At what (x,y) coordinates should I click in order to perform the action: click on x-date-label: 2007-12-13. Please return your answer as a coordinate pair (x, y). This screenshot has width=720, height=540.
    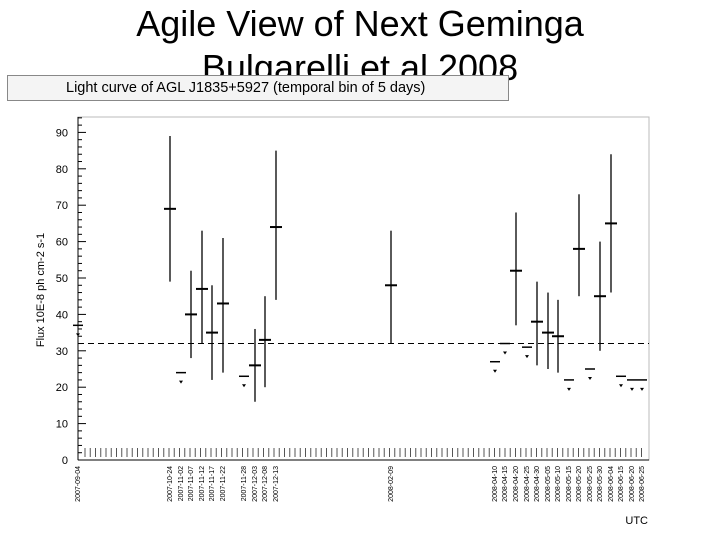
    Looking at the image, I should click on (276, 484).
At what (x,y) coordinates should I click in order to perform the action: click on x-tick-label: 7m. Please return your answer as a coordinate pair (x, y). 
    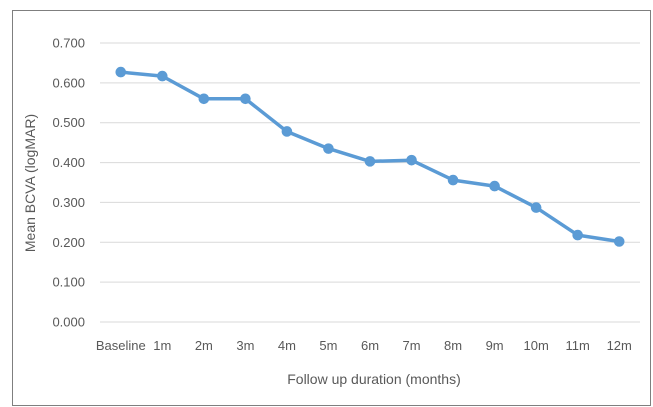
    Looking at the image, I should click on (412, 346).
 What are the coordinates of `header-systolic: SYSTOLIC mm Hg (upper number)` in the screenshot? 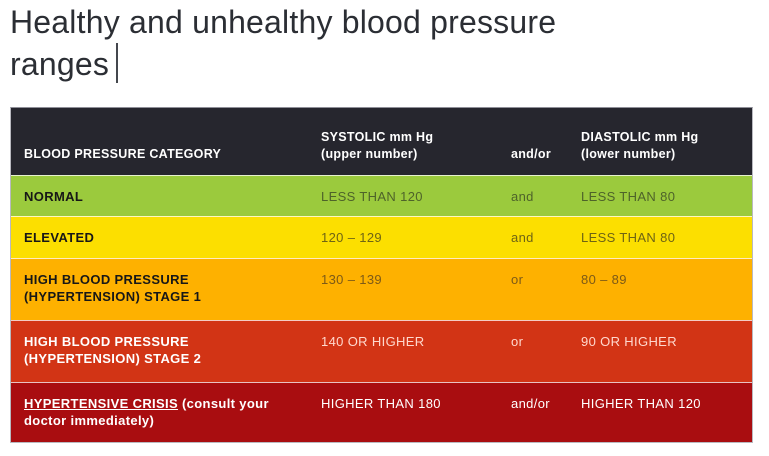 It's located at (406, 152).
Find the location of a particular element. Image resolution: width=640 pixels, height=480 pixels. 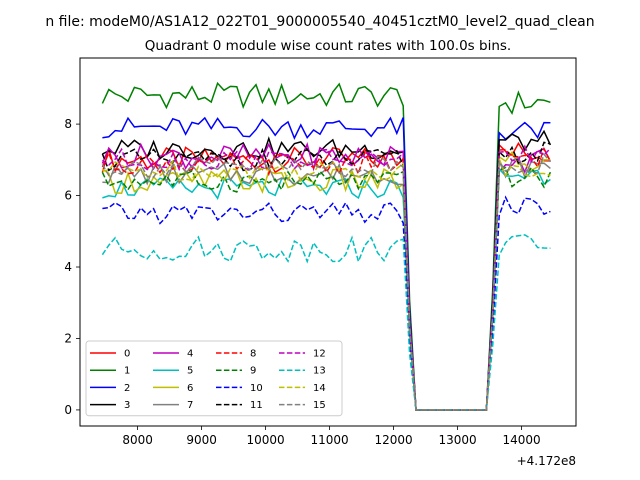

y-tick-label: 4 is located at coordinates (68, 267).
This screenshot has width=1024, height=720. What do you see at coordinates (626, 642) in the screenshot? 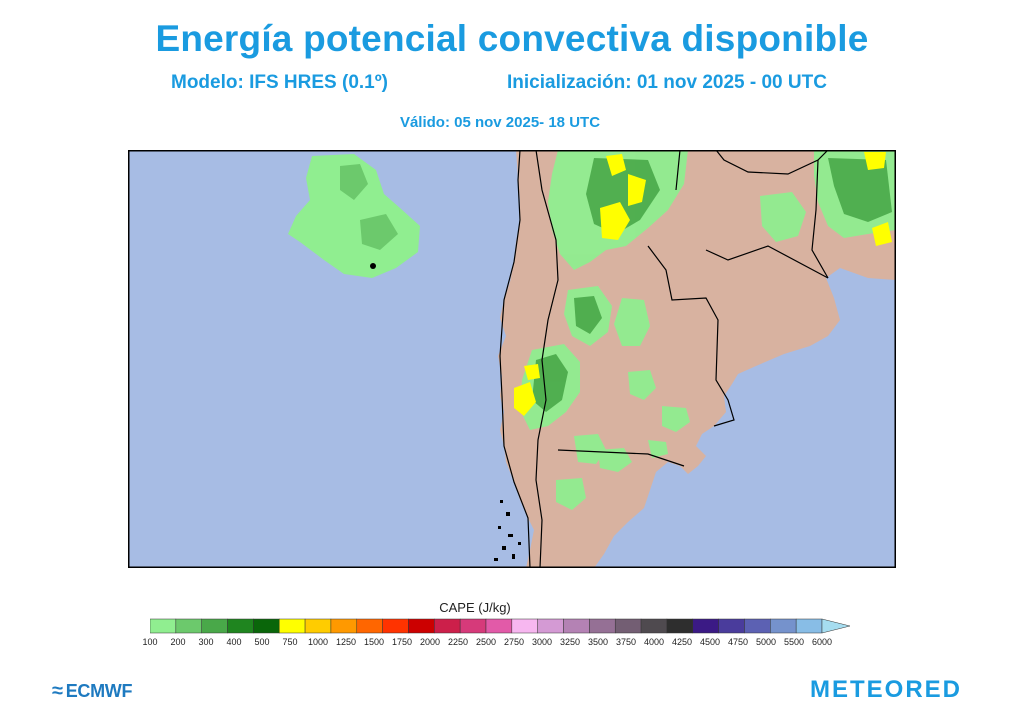
I see `colorbar-tick-label: 3750` at bounding box center [626, 642].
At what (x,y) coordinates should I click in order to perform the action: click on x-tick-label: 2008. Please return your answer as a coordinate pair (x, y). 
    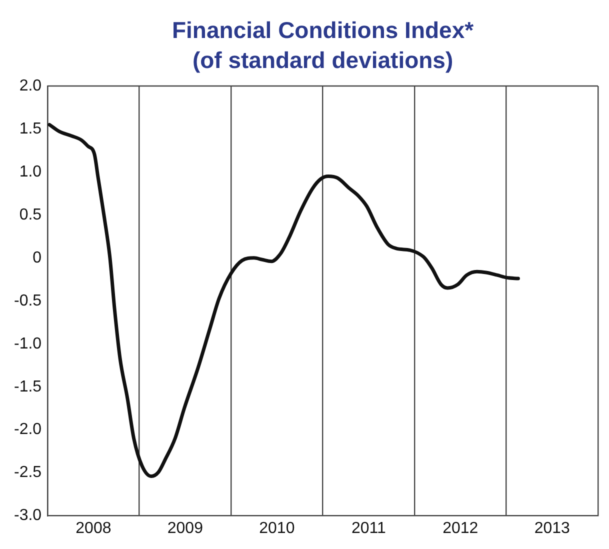
    Looking at the image, I should click on (94, 528).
◆ ◆ ◆ ◆ ◆
REQUIRED WORK.
Reproduce everything from the start of the material above down to the line containing "Looking at the image, I should click on (276, 484).", leaving out the pictures.

RESPONSE AREA.
At what (x,y) coordinates should I click in order to perform the action: click on x-date-label: 2007-12-13. Please return your answer as a coordinate pair (x, y). This screenshot has width=720, height=540.
    Looking at the image, I should click on (276, 484).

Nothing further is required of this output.